We now have a sappy love story between Daenerys and Jon Snow. My dog knew that one of her dragons was going to get killed as soon as they took off to fight the White Walkers. Against ridiculous odds, only the generic “extras” (with one exception) died in the ludicrous battle on the ice, where the head honcho of the White Walkers can bring down a dragon with a spear but apparently is too stupid to realize the ice is frozen enough to walk on. And exactly where did this crew get heavy chains to haul a dragon out of the depths? Is there a Wal Mart up there?
Jon Snow sinks in freezing water with 40 pounds of fur, but surfaces somehow, and doesn’t die immediately of hypothermia. He is rescued by a deus ex machina with a huge cigar lighter riding a horse which couldn’t possibly function in that climate. While another guy has run unerringly five miles back to the Wall, Jon is able to ride this horse back.
Then there’s the non-acting of Arya, with her face masks stashed away. She needs to try on a mask of Meryl Streep. Toothpaste has more emotion. But next to Stansa Stark, she looks like Helen Mirren.
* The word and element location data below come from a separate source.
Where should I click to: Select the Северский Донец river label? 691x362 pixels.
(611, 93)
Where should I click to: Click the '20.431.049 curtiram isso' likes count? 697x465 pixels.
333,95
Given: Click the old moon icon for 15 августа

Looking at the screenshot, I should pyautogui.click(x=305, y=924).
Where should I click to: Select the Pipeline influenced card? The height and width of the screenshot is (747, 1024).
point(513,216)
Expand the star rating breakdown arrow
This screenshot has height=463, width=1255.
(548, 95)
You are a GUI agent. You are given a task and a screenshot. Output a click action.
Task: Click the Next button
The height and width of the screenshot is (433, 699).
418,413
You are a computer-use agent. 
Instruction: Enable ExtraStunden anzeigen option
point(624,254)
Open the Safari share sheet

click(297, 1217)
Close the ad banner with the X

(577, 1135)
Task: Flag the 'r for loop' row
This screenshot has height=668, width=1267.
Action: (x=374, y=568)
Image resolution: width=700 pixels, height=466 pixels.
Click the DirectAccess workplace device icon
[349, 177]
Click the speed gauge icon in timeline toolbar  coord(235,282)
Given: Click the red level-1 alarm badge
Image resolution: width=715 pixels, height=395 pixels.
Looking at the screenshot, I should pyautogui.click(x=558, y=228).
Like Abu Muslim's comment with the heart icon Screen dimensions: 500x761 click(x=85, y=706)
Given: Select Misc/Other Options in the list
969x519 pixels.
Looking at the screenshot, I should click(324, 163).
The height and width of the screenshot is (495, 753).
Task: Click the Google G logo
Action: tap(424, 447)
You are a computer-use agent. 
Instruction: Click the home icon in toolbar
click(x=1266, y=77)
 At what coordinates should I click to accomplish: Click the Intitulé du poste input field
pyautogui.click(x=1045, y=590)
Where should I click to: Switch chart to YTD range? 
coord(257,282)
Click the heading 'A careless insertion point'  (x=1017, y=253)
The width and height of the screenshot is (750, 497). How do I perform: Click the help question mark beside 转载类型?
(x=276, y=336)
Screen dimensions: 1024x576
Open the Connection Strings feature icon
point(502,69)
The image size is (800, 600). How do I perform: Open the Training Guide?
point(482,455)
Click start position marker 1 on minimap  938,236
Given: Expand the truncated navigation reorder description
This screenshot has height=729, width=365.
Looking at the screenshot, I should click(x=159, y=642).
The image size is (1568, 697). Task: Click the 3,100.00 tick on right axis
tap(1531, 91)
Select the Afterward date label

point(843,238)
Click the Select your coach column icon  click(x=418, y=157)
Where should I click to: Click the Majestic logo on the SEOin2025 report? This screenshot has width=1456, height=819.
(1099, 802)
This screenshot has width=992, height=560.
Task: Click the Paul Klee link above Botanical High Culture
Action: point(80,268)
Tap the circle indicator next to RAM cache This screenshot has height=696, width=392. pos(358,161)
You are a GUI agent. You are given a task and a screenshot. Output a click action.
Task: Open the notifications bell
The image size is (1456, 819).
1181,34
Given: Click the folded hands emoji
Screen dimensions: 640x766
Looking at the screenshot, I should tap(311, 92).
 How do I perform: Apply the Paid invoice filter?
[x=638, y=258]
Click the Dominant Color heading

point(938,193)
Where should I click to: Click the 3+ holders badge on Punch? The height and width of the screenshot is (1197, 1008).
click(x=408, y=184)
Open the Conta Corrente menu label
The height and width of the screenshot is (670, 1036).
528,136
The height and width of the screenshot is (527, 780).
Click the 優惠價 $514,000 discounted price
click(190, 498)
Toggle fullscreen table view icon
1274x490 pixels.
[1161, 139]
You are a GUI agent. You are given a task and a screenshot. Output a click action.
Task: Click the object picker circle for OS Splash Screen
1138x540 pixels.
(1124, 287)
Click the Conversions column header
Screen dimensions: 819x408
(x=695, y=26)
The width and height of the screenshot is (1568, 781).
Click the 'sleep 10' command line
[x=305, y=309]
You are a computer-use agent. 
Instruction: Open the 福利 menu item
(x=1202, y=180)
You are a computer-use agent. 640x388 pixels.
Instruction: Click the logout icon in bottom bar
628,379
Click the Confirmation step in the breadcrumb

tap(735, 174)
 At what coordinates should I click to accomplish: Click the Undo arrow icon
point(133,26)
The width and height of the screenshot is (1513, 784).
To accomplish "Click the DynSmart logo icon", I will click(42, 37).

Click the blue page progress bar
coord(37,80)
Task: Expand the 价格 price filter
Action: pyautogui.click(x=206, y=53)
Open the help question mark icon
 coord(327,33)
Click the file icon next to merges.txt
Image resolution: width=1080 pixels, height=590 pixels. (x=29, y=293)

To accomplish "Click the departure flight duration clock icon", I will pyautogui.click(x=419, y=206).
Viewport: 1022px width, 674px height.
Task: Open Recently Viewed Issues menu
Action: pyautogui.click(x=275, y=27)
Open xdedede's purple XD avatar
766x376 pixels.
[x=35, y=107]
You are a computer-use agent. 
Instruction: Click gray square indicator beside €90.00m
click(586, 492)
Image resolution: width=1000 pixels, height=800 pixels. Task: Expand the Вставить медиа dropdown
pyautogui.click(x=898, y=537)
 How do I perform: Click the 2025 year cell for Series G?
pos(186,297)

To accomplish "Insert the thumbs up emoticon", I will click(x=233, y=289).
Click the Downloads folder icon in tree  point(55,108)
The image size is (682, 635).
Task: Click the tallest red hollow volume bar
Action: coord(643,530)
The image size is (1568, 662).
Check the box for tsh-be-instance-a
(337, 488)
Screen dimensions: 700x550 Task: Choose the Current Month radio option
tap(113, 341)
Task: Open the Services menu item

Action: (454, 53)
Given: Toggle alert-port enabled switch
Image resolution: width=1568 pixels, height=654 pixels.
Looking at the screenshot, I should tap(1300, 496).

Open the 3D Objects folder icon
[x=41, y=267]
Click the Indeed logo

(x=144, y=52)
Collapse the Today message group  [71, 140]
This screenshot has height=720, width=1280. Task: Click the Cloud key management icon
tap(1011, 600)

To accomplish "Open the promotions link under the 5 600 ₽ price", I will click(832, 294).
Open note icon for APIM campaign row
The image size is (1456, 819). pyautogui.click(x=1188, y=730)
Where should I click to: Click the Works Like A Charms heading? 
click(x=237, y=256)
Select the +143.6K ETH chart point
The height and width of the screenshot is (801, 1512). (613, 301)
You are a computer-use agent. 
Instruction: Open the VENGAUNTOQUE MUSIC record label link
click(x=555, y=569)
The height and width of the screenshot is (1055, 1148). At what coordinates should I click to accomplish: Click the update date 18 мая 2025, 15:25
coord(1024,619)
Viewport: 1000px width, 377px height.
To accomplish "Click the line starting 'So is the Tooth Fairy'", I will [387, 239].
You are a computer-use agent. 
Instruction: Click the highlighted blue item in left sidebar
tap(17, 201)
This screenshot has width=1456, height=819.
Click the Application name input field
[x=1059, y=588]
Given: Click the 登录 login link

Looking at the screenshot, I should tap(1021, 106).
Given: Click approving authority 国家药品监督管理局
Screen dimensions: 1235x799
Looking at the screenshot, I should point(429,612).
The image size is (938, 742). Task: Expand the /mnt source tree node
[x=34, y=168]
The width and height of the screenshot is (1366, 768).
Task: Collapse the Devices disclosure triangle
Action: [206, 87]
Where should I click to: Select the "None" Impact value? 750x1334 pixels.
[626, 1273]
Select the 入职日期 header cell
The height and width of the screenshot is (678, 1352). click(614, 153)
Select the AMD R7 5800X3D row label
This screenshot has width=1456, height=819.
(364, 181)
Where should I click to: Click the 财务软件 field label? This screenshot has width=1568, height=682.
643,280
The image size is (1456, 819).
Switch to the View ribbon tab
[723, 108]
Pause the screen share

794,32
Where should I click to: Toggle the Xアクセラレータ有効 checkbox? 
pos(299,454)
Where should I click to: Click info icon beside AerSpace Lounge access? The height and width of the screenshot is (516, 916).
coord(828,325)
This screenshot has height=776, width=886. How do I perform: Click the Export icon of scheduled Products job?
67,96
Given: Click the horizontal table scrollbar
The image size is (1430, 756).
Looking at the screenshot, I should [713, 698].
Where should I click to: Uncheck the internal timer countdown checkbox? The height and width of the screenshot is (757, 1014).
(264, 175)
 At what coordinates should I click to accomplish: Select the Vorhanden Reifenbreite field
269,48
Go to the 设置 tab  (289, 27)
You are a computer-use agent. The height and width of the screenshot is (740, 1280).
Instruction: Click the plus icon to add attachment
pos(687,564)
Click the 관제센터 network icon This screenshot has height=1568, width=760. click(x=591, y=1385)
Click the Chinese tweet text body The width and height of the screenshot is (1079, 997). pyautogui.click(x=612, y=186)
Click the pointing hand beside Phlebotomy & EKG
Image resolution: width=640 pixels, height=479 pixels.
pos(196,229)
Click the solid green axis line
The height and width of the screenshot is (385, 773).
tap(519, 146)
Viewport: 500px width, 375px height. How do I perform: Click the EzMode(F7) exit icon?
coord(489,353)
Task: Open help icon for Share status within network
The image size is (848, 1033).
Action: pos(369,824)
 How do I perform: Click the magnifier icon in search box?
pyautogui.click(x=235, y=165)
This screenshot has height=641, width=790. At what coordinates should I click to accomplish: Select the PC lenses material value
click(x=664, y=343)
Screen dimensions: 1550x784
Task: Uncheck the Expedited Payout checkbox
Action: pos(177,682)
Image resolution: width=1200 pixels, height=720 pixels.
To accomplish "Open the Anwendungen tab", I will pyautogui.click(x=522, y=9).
Even fantasy has to be consistent and somewhat plausible. As my son (an acting coach) points out, this is now a super hero movie. Where is that filthy, sanctimonious guy The Sparrow, or The Pigeon, or whatever, when you need him? Oh, yeah, he was blown up with half the cast.
I’ll tell you know what happens in the end: Daenerys dies for Jon at some point, Cersei and Jamie kill themselves Romeo and Juliet style, and Tyrion winds up running things with Brienne. .
Alas, we’re watching The Walking Dead Meets Days of Our Lives.